The paradox: Actions meant to reduce impact of churn can lead to more churn.
— Erik Torenberg (@eriktorenberg)
May 25, 2021
This tweet is a little tangential, but its interesting so I wanted to include it. As a startup founder, employee churn is just as important as user churn. If you cant keep your employees, you operational efficiency will go down the toilet.
I don’t know what the solution to this problem is, but it did make me think, feel free to respond, would be interesting to hear more thoughts on this
2️⃣ Articles
1/ David Sacks: Individuals or teams?
🤖 Frontdoor Summary: In this article, David Sacks suggests that SaaS founders should prioritise team plans over individual plans due to their superior economics, larger deal sizes, higher retention rates, and upsell possibilities. Although individual plans can generate leads and help develop the product, their long-term revenue potential is limited. B2B SaaS companies should focus on team plans for compounding revenue, while utilising individual plans for specific purposes like lead generation or power user financing.
2/ Chris Dixon: Stickiness is bad in some cases
🤖Frontdoor Summary: Chris dixon states that on a website that captures value from advertising, Stickiness is a bad thing.
This is counterintuitive because entrepreneurs are always trying to increase the stickiness of products and reduce churn. The reason Chris thinks stickiness is bad, is because less people leaving the site, means less clicks on adverts. Since most adverts charge based on a cost per click mechanism, this reduces ad revenue. The example Chris gives is facebook vs google. Google is not sticky as user navigate there regularly then click away quickly. This is the opposite of facebook which has very few users click through quickly. This resulted in google having 30x the revenue at the time of writing.
1️⃣ Book
The Effortless Experience: Conquering the New Battleground for Customer Loyalty
This book, by Matthew Dixon, Nick Toman and Rick Delisi has some great frameworks for retaining users and keeping them happy, we have read through and included our favourite snippets .

Key Takeaways:
1/ Customer Effort Score (CES): The Effortless Experience introduces the concept of Customer Effort Score, a metric that measures the ease of interaction between customers and your business.
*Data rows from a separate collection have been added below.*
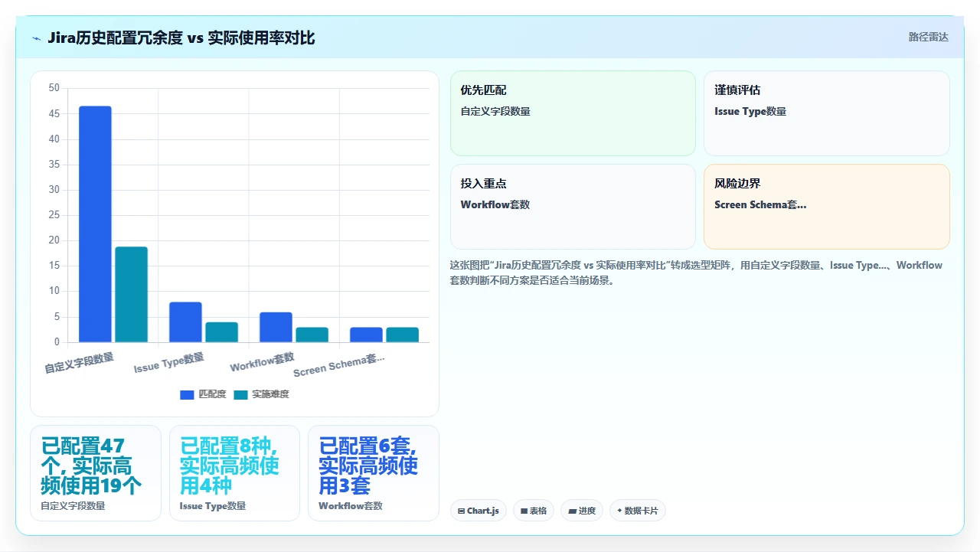Image resolution: width=980 pixels, height=552 pixels.
Task: Select the 表格 tag chip
Action: click(534, 511)
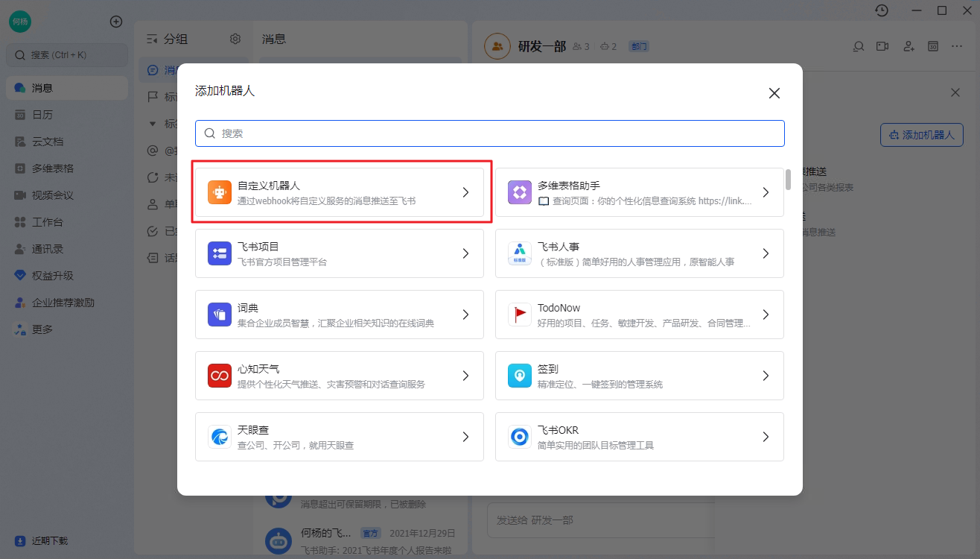Click the 飞书项目 blue icon
This screenshot has height=559, width=980.
point(220,253)
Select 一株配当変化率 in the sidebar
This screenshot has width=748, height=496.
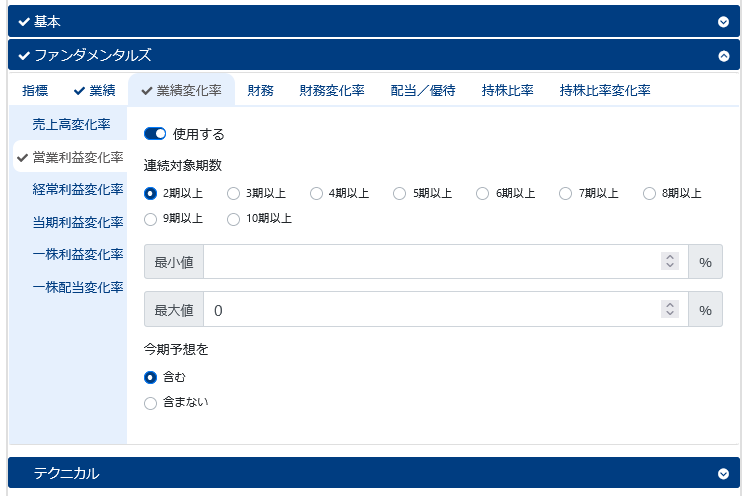78,287
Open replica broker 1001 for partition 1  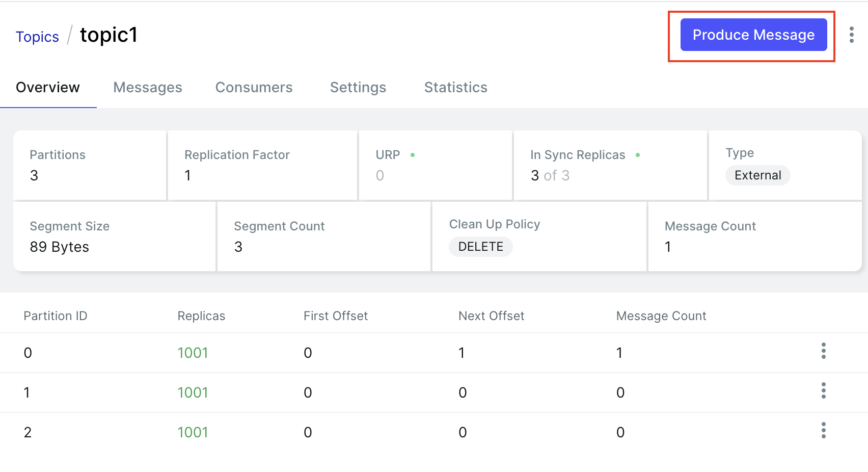[x=193, y=392]
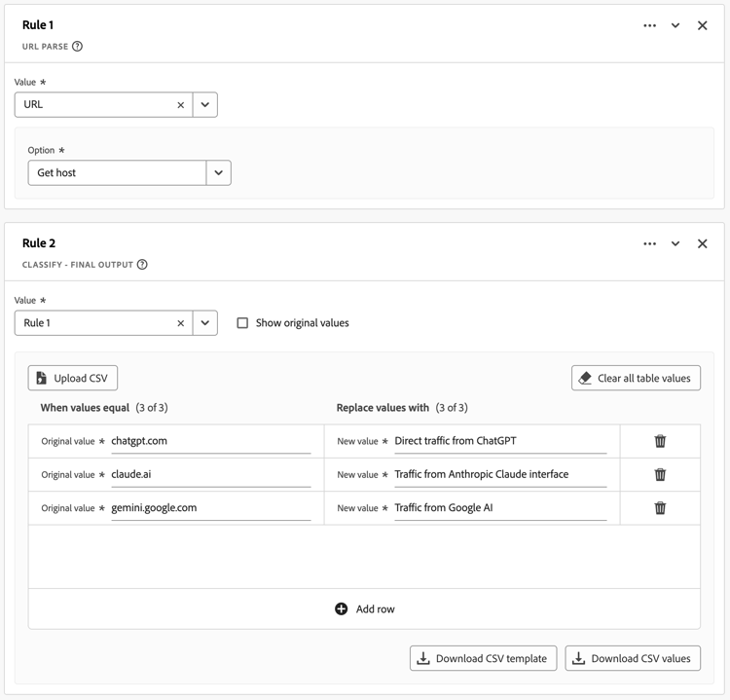
Task: Click the URL Parse help icon
Action: click(x=78, y=47)
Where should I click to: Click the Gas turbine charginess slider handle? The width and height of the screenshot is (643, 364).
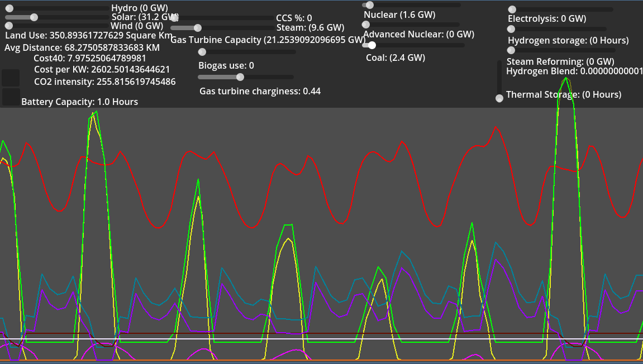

High effort experiences are likely to result in disloyalty, while low effort experiences can lead to increased customer retention and loyalty.
2/ Delight is overrated: Contrary to popular belief, delighting customers with extraordinary service isn't as effective in retaining customers as simply providing a hassle-free experience. The book emphasises that investing resources in reducing customer effort will yield better results than focusing on exceeding their expectations.
3/ Consistency is key: The authors highlight the importance of delivering a consistent, low-effort experience across all channels. Inconsistent experiences can lead to increased customer effort, which negatively impacts retention.
4/ Problem prevention: Proactively identifying and addressing issues before they become problems can significantly reduce customer effort. This includes optimising processes, refining products or services, and providing helpful, easily accessible self-service options.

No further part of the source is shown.